Juliana se deja perder por Caminito, maravillada por los colores saturados que llevan consigo la marca de su pasado portuario.
María ingresa a todos los conventillos que le recuerdan a Ciudad Vieja, el casco antiguo de Montevideo. En el «Conventillo del tango» se detiene a escuchar un acordeón que toca un hombre mayor, cuyos zapatos viejos bien podrían contar las leyendas del barrio. El «Conventillo de los Sueños» le parece venido de otro mundo. Ahí, donde las prendas colgadas adornan las fachadas y donde no se escucha más bullicio que el silbar de los pájaros, ella despierta una sonrisa en una joven mujer que le da de mamar a su bebé al pie de unas escaleras azules.
Felipe prefiere disfrutar de su propio cuento. Se compra una empanada de carne y se queda observando a un grupo de chicos de no más de 15 años que juegan a la pelota en una cancha de asfalto. El polvo, las zapatillas que cuelgan de los cables y una señora que pasa sin prisa con su carrito descosido lo transportan a otros tiempos. «Yo también tengo sangre italiana», les contará después a las otras dos, una vez subidos al bus.
Juliana quiere conocer el Museo de Quinquela. La maravilla de aquel pintor que delineaba con un carbón la crudeza de la vida en este barrio. Pero el tiempo los corre. Quieren llegar a los Bosques de Palermo y al Cementerio de la Recoleta antes de que atardezca.
«Desde el Ente de Turismo no queremos una ciudad donde el turista solo reciba información. Promovemos que el paseo sea personalizado para que el viajero viva su propia experiencia», sostiene el referente del área.
Esperan unos 10 minutos en la estación. Tres chicas preguntan con acento portugués cuál es la próxima parada. Felipe aprovecha para compartir unas palabras.
En este bus hay dos chilenas con un cartón de pizza en las manos, y una pareja de cordobeses. Solos dos personas llevan el cinturón puesto. Son norteamericanos. Una pareja de alemanes se toma selfies como venidos de una luna de miel.
Los edificios vidriados de Puerto Madero reflejan sus miradas anonadadas. Los autos de alta gama de Avenida España los saludan al ritmo de un relámpago a sus espaldas. María convence a sus compañeros de bajarse.
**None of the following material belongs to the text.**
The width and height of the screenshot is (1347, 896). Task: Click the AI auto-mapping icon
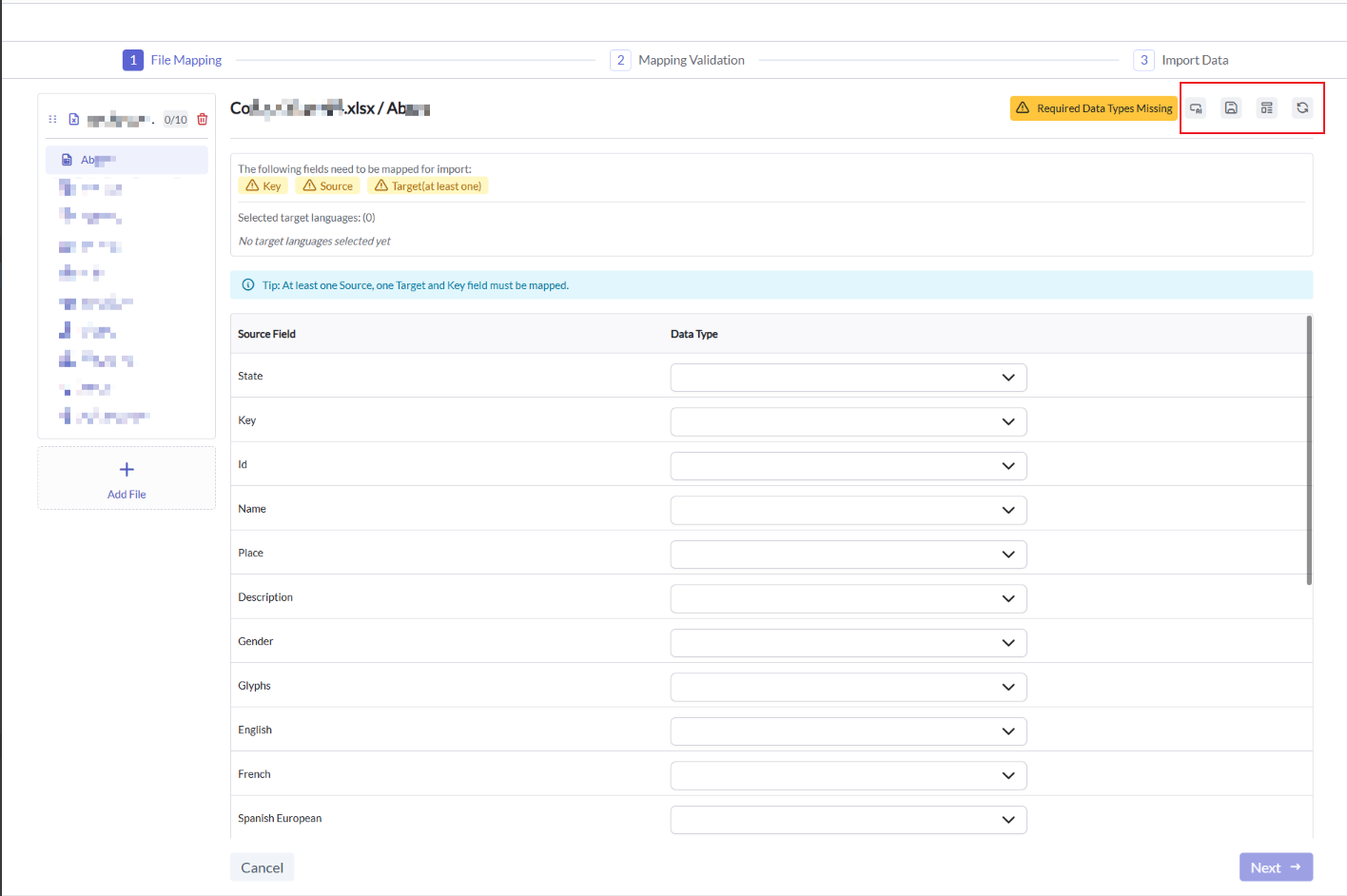pyautogui.click(x=1197, y=108)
Mientras caminan por el Puente de la Mujer, Felipe posa su mirada en los veleros que desfilan con la destreza del viento en el agua. «¡La mondá!, pensar que hasta hace unos minutos caminábamos en la época de la independencia, después paseábamos por el pasado inmigrante y ahora pareciera que nos trasladamos al futuro», expresa Juliana mientras María, con la vista en la ruta, observa al bus aproximarse.
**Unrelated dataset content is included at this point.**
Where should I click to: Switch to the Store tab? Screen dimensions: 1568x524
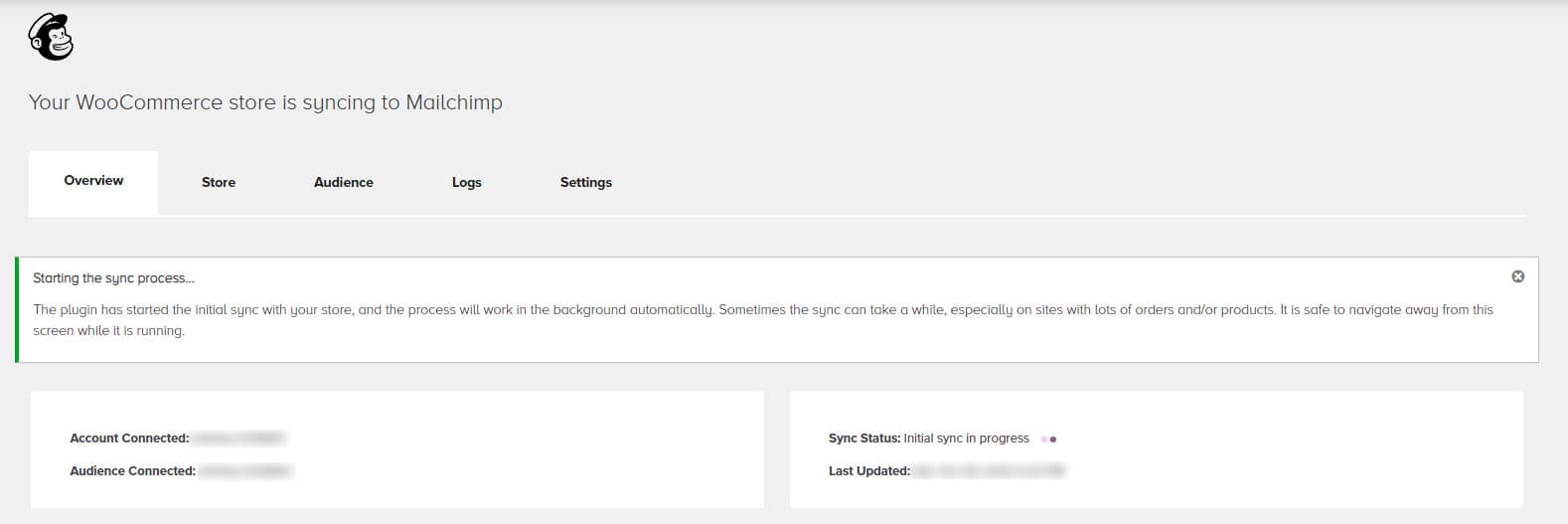coord(219,182)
Ya están fuera de ese tiempo. En el mapa, el circuito azul le da su lugar al rojo. Semáforo de detención en Palermo Soho. El paisaje se tiñe de verde en el Jardín Japonés y va cobrando la forma de los Bosques de Palermo. «Quiero conocer el Rosedal. Me dijeron que está de más, vo», expresa María. La escena del parque se parece a un cuadro de Monet: tres señoras posan en un banco con aire despreocupado mientras respiran el aroma de las Oklahoma coloradas que yacen detrás.
Una vez arriba del bus, María sigue deambulando por el laberinto de rosas hasta que escucha la voz del guía en el micrófono: «Próxima parada: Cementerio Recoleta».
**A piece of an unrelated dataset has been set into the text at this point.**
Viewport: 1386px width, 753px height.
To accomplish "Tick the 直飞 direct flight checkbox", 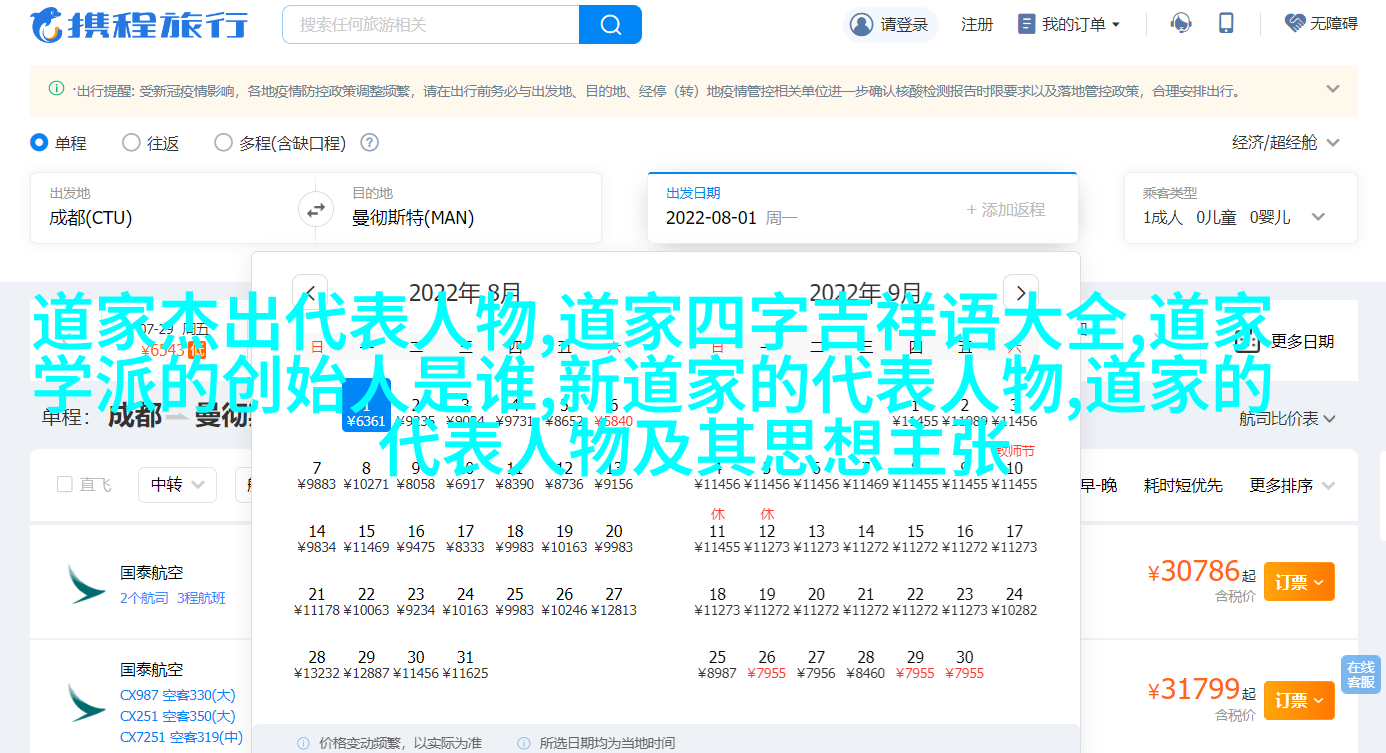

Juliana parece estar esperando el disparo de largada: «Quiero conocer la tumba de Evita», dice y los deja atrás, a la sombra de exuberantes pinos. María prefiere andar a paso cansino. «Laureano Rufino, Julio Soriano, José de la Cuesta», lee las lápidas en voz alta. Felipe deja sus huellas perderse entre los pasillos olvidados, las telas de araña, candados oxidados, vidrios rotos, altares de figuras adornadas por flores estropeadas, cajones donde reposan lágrimas sombrías, algunos valientes y otros pusilánimes.
Ya casi anochece. El bus dejó de funcionar y a los jóvenes les arden las pantorrillas. Cinco siglos de historia y un centenar de imágenes llevan grabados en su retina.